A pegadinha desta questão está na assertiva III, que tenta fazer o aluno acreditar que o PARR é um exame autossuficiente. Na prática clínica, o PARR é uma ferramenta valiosa, mas deve ser interpretado em conjunto com a citologia e a imunofenotipagem. A banca explora a confusão entre "confirmar clonalidade" e "substituir outros exames". Guarde essa distinção: o PARR confirma a clonalidade, mas não substitui a avaliação morfológica e imunofenotípica.
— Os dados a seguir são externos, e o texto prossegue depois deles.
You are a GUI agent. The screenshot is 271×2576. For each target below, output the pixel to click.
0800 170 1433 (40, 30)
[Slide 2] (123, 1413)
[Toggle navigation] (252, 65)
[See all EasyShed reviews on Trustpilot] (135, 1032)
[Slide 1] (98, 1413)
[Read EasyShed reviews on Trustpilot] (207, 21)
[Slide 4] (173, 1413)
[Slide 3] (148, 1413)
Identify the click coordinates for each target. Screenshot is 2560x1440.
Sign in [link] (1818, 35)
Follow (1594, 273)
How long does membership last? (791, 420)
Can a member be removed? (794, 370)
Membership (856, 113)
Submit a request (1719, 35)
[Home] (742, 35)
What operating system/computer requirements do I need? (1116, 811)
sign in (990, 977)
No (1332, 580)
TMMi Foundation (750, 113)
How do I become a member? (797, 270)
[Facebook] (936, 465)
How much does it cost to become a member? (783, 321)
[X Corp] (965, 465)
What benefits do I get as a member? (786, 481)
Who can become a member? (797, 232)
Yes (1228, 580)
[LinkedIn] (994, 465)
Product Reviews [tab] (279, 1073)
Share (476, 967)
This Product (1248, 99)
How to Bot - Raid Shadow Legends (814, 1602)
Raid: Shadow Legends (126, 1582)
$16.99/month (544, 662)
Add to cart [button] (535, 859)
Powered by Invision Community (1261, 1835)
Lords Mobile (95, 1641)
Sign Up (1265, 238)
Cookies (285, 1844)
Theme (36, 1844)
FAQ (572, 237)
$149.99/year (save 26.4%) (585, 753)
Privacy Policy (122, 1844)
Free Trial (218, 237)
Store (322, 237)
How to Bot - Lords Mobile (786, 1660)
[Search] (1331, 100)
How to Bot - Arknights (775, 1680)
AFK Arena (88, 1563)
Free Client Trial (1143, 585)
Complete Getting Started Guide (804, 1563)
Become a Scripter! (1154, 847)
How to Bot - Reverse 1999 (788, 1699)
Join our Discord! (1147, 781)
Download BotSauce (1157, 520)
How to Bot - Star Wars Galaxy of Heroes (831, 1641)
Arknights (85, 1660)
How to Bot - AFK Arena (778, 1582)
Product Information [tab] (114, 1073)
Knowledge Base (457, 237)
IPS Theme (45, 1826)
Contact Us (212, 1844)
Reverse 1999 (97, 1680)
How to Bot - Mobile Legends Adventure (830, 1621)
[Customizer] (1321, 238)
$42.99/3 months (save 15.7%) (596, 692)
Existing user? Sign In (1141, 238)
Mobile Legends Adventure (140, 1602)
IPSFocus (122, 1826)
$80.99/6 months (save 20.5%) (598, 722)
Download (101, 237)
Item | Análise | Veredito |
|---|
I | O PARR detecta clonalidade de linfócitos B e T amplificando IgH, IgK e TCR. | ✅ Correto |
II | Sensibilidade reduzida em neoplasias de plasmócitos devido a mutações somáticas que impedem amplificação de IGH-VDJ. | ✅ Correto |
III | O PARR substitui a avaliação citológica e imunofenotípica. | ❌ Incorreto |
IV | Plasmócitos possuem gene de imunoglobulina reordenado detectável, mas o PARR é menos sensível que em neoplasias de células B. | ✅ Correto |
Item I — ✅ Correto
O PARR detecta clonalidade de linfócitos B e T através da amplificação das regiões que codificam os receptores de antígeno (IgH, IgK e TCR). Essa é a base técnica do exame: os genes das imunoglobulinas (cadeia pesada IgH e cadeia leve IgK) para linfócitos B e os genes do receptor de células T (TCR) para linfócitos T são amplificados por PCR. Em uma população monoclonal, o rearranjo é idêntico em todas as células, gerando um produto de PCR de tamanho único; em uma população policlonal, os rearranjos são diversos, resultando em um padrão difuso. A assertiva está correta.
Item II — ✅ Correto
A sensibilidade do PARR é reduzida em neoplasias de plasmócitos, pois as mutações somáticas podem impedir a amplificação das regiões variável (V), de diversidade (D) e de junção (J) das imunoglobulinas de cadeia pesada (IGH-VDJ). Os plasmócitos, por serem linfócitos B terminalmente diferenciados, sofrem hipermutação somática nas regiões V dos genes de imunoglobulina. Essas mutações podem alterar os sítios de anelamento dos primers, dificultando ou impedindo a amplificação. Por isso, a sensibilidade do PARR é menor em neoplasias de plasmócitos (como mieloma múltiplo) do que em outras neoplasias de células B. A assertiva está correta.
Item III — ❌ Incorreto
O PARR não substitui a necessidade de avaliação citológica e imunofenotípica. Embora confirme a clonalidade, o PARR não fornece informações sobre a morfologia celular (citologia) nem sobre a expressão de marcadores de superfície (imunofenotipagem). O diagnóstico de neoplasias linfoides é multimodal: a citologia avalia a morfologia, a imunofenotipagem identifica o tipo celular e o PARR confirma a clonalidade. A assertiva está incorreta ao afirmar que o PARR substitui esses exames.
Item IV — ✅ Correto
Plasmócitos são linfócitos B terminalmente diferenciados e possuem um gene de imunoglobulina reordenado que pode ser detectável pelo PARR. Mesmo assim, ainda é menos sensível do que as neoplasias das células B. A diferenciação dos linfócitos B envolve o rearranjo dos genes de imunoglobulina, que permanece presente nos plasmócitos. No entanto, a hipermutação somática nas regiões V reduz a eficiência da amplificação, tornando o PARR menos sensível em neoplasias de plasmócitos do que em neoplasias de células B maduras. A assertiva está correta.
Conclusão: Corretos os itens I, II e IV → portanto, a alternativa é a letra D.